**GIVEN EXERCISE:** Number the lines below as a list, leaving out any blank lines.

**ENTRIES:**
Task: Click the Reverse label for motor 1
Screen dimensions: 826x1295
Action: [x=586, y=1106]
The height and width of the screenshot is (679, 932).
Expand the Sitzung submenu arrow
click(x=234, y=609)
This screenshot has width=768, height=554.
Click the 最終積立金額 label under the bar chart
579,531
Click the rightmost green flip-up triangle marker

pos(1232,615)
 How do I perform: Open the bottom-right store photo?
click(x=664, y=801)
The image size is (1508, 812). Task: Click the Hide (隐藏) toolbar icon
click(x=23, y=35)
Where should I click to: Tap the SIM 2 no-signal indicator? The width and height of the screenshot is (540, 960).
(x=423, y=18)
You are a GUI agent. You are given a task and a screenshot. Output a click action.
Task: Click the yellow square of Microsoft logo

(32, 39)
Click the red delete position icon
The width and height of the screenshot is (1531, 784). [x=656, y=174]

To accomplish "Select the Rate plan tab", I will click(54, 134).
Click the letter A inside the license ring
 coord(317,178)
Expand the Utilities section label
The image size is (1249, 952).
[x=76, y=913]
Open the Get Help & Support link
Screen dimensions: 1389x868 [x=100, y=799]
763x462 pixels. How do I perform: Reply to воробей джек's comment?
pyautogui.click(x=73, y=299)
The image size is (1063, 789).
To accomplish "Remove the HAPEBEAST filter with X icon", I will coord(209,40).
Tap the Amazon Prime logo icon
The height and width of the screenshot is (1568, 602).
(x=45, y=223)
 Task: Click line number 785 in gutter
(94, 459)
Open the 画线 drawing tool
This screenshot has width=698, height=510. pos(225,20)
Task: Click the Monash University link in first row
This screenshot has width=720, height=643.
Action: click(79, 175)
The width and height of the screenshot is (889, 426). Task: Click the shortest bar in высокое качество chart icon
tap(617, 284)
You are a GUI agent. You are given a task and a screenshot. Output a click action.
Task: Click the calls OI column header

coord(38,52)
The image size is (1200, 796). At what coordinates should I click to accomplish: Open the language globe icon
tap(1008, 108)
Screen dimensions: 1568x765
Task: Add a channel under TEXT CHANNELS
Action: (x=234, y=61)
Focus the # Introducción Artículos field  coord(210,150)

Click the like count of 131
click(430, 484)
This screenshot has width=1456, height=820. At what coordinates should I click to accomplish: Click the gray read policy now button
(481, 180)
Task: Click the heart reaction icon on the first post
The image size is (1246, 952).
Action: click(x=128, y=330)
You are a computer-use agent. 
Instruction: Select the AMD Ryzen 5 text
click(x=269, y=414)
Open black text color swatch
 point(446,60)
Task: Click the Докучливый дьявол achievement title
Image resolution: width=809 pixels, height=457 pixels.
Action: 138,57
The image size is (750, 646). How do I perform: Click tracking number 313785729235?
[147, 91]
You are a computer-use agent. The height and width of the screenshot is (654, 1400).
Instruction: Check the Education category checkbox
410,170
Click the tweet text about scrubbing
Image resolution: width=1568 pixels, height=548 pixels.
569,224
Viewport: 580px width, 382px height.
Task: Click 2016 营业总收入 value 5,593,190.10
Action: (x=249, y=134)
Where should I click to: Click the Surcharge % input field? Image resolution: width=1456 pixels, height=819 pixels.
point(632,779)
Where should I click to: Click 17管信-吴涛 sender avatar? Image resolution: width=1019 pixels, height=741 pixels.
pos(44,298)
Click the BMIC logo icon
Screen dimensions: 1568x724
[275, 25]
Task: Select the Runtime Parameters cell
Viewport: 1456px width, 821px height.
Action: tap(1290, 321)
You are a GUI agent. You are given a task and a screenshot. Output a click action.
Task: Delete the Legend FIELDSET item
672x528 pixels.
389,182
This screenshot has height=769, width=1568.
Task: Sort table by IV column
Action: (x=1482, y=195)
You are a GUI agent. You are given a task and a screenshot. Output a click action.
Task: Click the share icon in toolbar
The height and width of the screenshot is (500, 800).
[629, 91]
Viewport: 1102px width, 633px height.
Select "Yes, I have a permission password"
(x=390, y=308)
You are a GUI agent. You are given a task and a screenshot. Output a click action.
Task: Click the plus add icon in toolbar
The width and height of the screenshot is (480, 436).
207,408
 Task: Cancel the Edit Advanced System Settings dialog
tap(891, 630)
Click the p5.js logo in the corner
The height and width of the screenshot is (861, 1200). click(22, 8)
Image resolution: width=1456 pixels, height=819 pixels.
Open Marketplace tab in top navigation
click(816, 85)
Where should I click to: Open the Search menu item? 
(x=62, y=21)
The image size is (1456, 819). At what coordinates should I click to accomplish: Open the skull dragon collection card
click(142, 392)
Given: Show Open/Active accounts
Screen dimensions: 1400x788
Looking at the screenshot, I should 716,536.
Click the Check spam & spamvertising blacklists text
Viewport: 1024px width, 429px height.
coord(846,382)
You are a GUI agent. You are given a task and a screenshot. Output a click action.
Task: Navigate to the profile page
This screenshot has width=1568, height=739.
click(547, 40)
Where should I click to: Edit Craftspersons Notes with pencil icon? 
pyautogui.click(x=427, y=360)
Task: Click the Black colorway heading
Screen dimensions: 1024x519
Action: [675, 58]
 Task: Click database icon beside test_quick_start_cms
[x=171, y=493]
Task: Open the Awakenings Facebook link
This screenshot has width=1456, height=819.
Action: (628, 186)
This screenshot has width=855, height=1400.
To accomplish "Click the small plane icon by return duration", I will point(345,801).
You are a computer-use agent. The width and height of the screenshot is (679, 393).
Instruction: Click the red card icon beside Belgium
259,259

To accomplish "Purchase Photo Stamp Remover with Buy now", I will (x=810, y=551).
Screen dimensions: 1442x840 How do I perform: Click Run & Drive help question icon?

**OUTPUT FOR THIS TASK:**
1. Task: Click the Reverse label for motor 1
2. Screen dimensions: 826x1295
3. Action: [x=586, y=1106]
4. The height and width of the screenshot is (679, 932).
5. Expand the Sitzung submenu arrow
6. click(x=234, y=609)
7. This screenshot has width=768, height=554.
8. Click the 最終積立金額 label under the bar chart
9. 579,531
10. Click the rightmost green flip-up triangle marker
11. pos(1232,615)
12.  How do I perform: Open the bottom-right store photo?
13. click(x=664, y=801)
14. The image size is (1508, 812). Task: Click the Hide (隐藏) toolbar icon
15. click(x=23, y=35)
16. Where should I click to: Tap the SIM 2 no-signal indicator? The width and height of the screenshot is (540, 960).
17. (x=423, y=18)
18. You are a GUI agent. You are given a task and a screenshot. Output a click action.
19. Task: Click the yellow square of Microsoft logo
20. (32, 39)
21. Click the red delete position icon
22. The width and height of the screenshot is (1531, 784). [x=656, y=174]
23. To accomplish "Select the Rate plan tab", I will click(54, 134).
24. Click the letter A inside the license ring
25.  coord(317,178)
26. Expand the Utilities section label
27. The image size is (1249, 952).
28. [x=76, y=913]
29. Open the Get Help & Support link
30. Screen dimensions: 1389x868 [x=100, y=799]
31. 763x462 pixels. How do I perform: Reply to воробей джек's comment?
32. pyautogui.click(x=73, y=299)
33. The image size is (1063, 789).
34. To accomplish "Remove the HAPEBEAST filter with X icon", I will coord(209,40).
35. Tap the Amazon Prime logo icon
36. The height and width of the screenshot is (1568, 602).
37. (x=45, y=223)
38.  Task: Click line number 785 in gutter
39. (94, 459)
40. Open the 画线 drawing tool
41. This screenshot has width=698, height=510. pos(225,20)
42. Task: Click the Monash University link in first row
43. This screenshot has width=720, height=643.
44. Action: click(79, 175)
45. The width and height of the screenshot is (889, 426). Task: Click the shortest bar in высокое качество chart icon
46. tap(617, 284)
47. You are a GUI agent. You are given a task and a screenshot. Output a click action.
48. Task: Click the calls OI column header
49. coord(38,52)
50. The image size is (1200, 796). At what coordinates should I click to accomplish: Open the language globe icon
51. tap(1008, 108)
52. Screen dimensions: 1568x765
53. Task: Add a channel under TEXT CHANNELS
54. Action: (x=234, y=61)
55. Focus the # Introducción Artículos field  coord(210,150)
56. Click the like count of 131
57. click(430, 484)
58. This screenshot has width=1456, height=820. At what coordinates should I click to accomplish: Click the gray read policy now button
59. (481, 180)
60. Task: Click the heart reaction icon on the first post
61. The image size is (1246, 952).
62. Action: click(x=128, y=330)
63. You are a computer-use agent. 
64. Instruction: Select the AMD Ryzen 5 text
65. click(x=269, y=414)
66. Open black text color swatch
67.  point(446,60)
68. Task: Click the Докучливый дьявол achievement title
69. Image resolution: width=809 pixels, height=457 pixels.
70. Action: 138,57
71. The image size is (750, 646). How do I perform: Click tracking number 313785729235?
72. [147, 91]
73. You are a computer-use agent. The height and width of the screenshot is (654, 1400).
74. Instruction: Check the Education category checkbox
75. 410,170
76. Click the tweet text about scrubbing
77. Image resolution: width=1568 pixels, height=548 pixels.
78. 569,224
79. Viewport: 580px width, 382px height.
80. Task: Click 2016 营业总收入 value 5,593,190.10
81. Action: (x=249, y=134)
82. Where should I click to: Click the Surcharge % input field? Image resolution: width=1456 pixels, height=819 pixels.
83. point(632,779)
84. Where should I click to: Click 17管信-吴涛 sender avatar? Image resolution: width=1019 pixels, height=741 pixels.
85. pos(44,298)
86. Click the BMIC logo icon
87. Screen dimensions: 1568x724
88. [275, 25]
89. Task: Select the Runtime Parameters cell
90. Viewport: 1456px width, 821px height.
91. Action: tap(1290, 321)
92. You are a GUI agent. You are given a task and a screenshot. Output a click action.
93. Task: Delete the Legend FIELDSET item
94. 672x528 pixels.
95. 389,182
96. This screenshot has height=769, width=1568.
97. Task: Sort table by IV column
98. Action: (x=1482, y=195)
99. You are a GUI agent. You are given a task and a screenshot. Output a click action.
100. Task: Click the share icon in toolbar
101. The height and width of the screenshot is (500, 800).
102. [629, 91]
103. Viewport: 1102px width, 633px height.
104. Select "Yes, I have a permission password"
105. (x=390, y=308)
106. You are a GUI agent. You are given a task and a screenshot. Output a click action.
107. Task: Click the plus add icon in toolbar
108. The width and height of the screenshot is (480, 436).
109. 207,408
110.  Task: Cancel the Edit Advanced System Settings dialog
111. tap(891, 630)
112. Click the p5.js logo in the corner
113. The height and width of the screenshot is (861, 1200). click(22, 8)
114. Image resolution: width=1456 pixels, height=819 pixels.
115. Open Marketplace tab in top navigation
116. click(816, 85)
117. Where should I click to: Open the Search menu item? 
118. (x=62, y=21)
119. The image size is (1456, 819). At what coordinates should I click to accomplish: Open the skull dragon collection card
120. click(142, 392)
121. Given: Show Open/Active accounts
122. Screen dimensions: 1400x788
123. Looking at the screenshot, I should 716,536.
124. Click the Check spam & spamvertising blacklists text
125. Viewport: 1024px width, 429px height.
126. coord(846,382)
127. You are a GUI agent. You are given a task and a screenshot. Output a click action.
128. Task: Navigate to the profile page
129. This screenshot has width=1568, height=739.
130. click(547, 40)
131. Where should I click to: Edit Craftspersons Notes with pencil icon? 
132. pyautogui.click(x=427, y=360)
133. Task: Click the Black colorway heading
134. Screen dimensions: 1024x519
135. Action: [675, 58]
136.  Task: Click database icon beside test_quick_start_cms
137. [x=171, y=493]
138. Task: Open the Awakenings Facebook link
139. This screenshot has width=1456, height=819.
140. Action: (628, 186)
141. This screenshot has width=855, height=1400.
142. To accomplish "Click the small plane icon by return duration", I will point(345,801).
143. You are a computer-use agent. The width and height of the screenshot is (679, 393).
144. Instruction: Click the red card icon beside Belgium
145. 259,259
146. To accomplish "Purchase Photo Stamp Remover with Buy now", I will (x=810, y=551).
147. Screen dimensions: 1442x840 How do I perform: Click Run & Drive help question icon?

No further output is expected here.